Elles sont désormais sous forme d’un triple CD dans la collection « Live in Paris » et c’est véritablement « une première mondiale » comme le dit le sticker.
On retrouve, enregistrés à l’Olympia à 18 heures et à Minuit – comme les concerts « Pour ceux qui aiment le jazz » avec la technique d’Europe n°1, Memphis Slim, maître de cérémonie, pianiste et chanteur qui vit à Paris depuis 1961, John Lee Hooker capable d’électriser la salle – il passe en premier pour le premier concert à 18 heures -, Willie Dixon, bassiste, chanteur et compositeur qui joue un très grand rôle dans le renouveau du blues à Chicago, Sonny Terry et Brownie McGhee, Shakey Jake et Jump Jackson. Le deuxième grand du blues qui marque la côte Ouest des Etats-Unis mais le public ne le sait pas encore, T. Bone Walker.

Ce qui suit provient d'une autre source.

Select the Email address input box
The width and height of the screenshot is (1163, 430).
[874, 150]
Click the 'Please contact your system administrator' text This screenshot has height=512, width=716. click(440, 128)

Ces retrouvailles représentent à la fois une plongée dans notre histoire – c’est la fin de la guerre d’Algérie -, l’apparition des teenagers, des ados qui se manifesteront en 1963 en envahissant la place de la Nation. Mais aussi une musique qui ne vieillit pas, la grande musique noire qui se retrouve dans le jazz. La période du purgatoire était terminée. B.B. King – qui vient de nous quitter à 90 ans – en profitera. Son album « The Thrill is gone » passera la ligne pour atteindre le public « caucasien » comme on dit aux États-Unis.
Rien n’est jamais gagné. Aujourd’hui « toute la musique que j’aime » est de nouveau considéré comme une musique d’esclaves et est défendue par des musiciens blancs…
Autant dire que la possibilité de découvrir ce concert ne se refuse pas.
Nicolas Béniès.
« American Folk Blues Festival, 1962 », Live in Paris, collection des grands concerts parisiens dirigée par Michel Brillié et Gilles Pétard, livret de Christian Casoni, Frémeaux et associés.